Denn jene Mikroorganismen, die das Methan im Antarktischen Rossmeer normalerweise verbrauchen, hätten sich erst fünf Jahre nach Aktivwerdung des Lecks und in zu geringer Anzahl angesiedelt. So kam das Methan der Studie zufolge frei. Das sei die wichtigste Entdeckung des Teams, so Studienleiter Andrew Thurber von der Oregon State University. „Das ist nichts Gutes. Es dauerte mehr als fünf Jahre, bis sich die Mikroben zeigten, und selbst dann trat immer noch Methan schnell aus dem Meeresboden aus“, so Thurber gegenüber dem britischen „Guardian“.

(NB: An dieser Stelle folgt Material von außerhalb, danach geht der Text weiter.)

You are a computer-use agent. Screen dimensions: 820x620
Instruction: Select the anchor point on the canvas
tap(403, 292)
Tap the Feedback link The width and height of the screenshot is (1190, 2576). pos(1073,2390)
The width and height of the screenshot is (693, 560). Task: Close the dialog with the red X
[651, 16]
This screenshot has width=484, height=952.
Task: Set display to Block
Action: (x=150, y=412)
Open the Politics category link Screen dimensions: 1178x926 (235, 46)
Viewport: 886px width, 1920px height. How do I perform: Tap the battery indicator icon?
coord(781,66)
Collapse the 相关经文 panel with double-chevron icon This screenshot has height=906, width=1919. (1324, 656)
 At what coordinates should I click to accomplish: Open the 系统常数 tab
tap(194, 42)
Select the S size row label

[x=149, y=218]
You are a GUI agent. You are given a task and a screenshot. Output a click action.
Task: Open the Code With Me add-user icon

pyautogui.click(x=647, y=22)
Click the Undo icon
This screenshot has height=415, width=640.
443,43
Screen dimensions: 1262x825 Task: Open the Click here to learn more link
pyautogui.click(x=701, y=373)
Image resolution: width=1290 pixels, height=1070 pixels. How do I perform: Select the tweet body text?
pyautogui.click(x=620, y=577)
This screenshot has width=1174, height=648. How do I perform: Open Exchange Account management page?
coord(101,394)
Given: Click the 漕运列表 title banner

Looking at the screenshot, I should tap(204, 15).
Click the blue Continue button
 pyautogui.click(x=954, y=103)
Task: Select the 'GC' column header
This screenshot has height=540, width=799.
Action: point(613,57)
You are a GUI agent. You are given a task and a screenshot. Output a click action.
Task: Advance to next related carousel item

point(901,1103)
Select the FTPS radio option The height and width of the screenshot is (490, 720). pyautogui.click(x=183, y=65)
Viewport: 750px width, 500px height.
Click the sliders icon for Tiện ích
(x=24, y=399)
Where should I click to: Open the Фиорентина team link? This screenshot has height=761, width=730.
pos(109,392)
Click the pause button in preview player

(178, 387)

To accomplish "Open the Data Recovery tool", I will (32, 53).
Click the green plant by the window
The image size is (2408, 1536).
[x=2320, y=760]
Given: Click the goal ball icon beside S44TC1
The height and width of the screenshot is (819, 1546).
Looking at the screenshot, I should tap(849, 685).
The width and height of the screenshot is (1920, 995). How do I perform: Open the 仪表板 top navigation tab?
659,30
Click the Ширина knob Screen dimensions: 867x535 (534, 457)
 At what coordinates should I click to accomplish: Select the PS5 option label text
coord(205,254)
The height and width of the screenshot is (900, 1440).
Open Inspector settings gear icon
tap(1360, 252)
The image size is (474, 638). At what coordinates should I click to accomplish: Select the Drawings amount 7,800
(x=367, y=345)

Methanfreisetzung als „Tipping Point“

Die Forscher zeigten sich besorgt, dass das Gas in großen Mengen austreten wird. Es könnte weitläufig freigesetzt werden, wenn die Klimakrise die Wassertemperaturen steigen lässt. Zumindest der Grund für die Entstehung des Lecks dürfte aber nichts mit der globalen Erwärmung zu tun haben, da sich das Rossmeer noch nicht wesentlich erwärmt hat.

Die Freisetzung aus gefrorenen Unterwasserspeichern oder Permafrostgebieten gilt bei Klimaforscherinnen und -forschern als „Tipping Point“, ein möglicher Wendepunkt, an dem die Folgen der Klimakrise nicht mehr aufzuhalten sind. „Der Methankreislauf ist absolut etwas, worüber wir uns als Gesellschaft Sorgen machen müssen“, sagte Thurber. „Ich finde es unglaublich besorgniserregend.“

Methan ist nach Kohlendioxid das zweitwichtigste Treibhausgas, das in die Erdatmosphäre entweicht. Üblicherweise ist aber die Konzentration, verglichen mit CO2, geringer. Industrie und Massentierhaltung trugen in den vergangenen Jahrzehnten allerdings zur Verdreifachung bei.

Grafik zum Treibhauseffekt
Grafik: APA/ORF.at; Quelle: APA

Laut zwei neuen Studien der Stanford University erreichte der jährliche Ausstoß des Treibhausgases einen Höchststand: 2017 gelangten Hochrechnungen zufolge knapp 600 Millionen Tonnen des Gases in die Erdatmosphäre, mehr als die Hälfte davon durch Aktivitäten des Menschen. Gegenüber dem jährlichen Durchschnitt der Jahre 2000 bis 2006 hat sich der jährliche Ausstoß um rund 50 Millionen Tonnen erhöht, ein Zuwachs um neun Prozent. Demnach ist Methan für 23 Prozent der globalen Erwärmung aufgrund von Treibhausgasen verantwortlich. Weil Methan aber in der Atmosphäre sehr viel schneller abgebaut wird als CO2, könnte eine Verringerung des menschengemachten Methanausstoßes große Wirkung zeigen, so der Appell.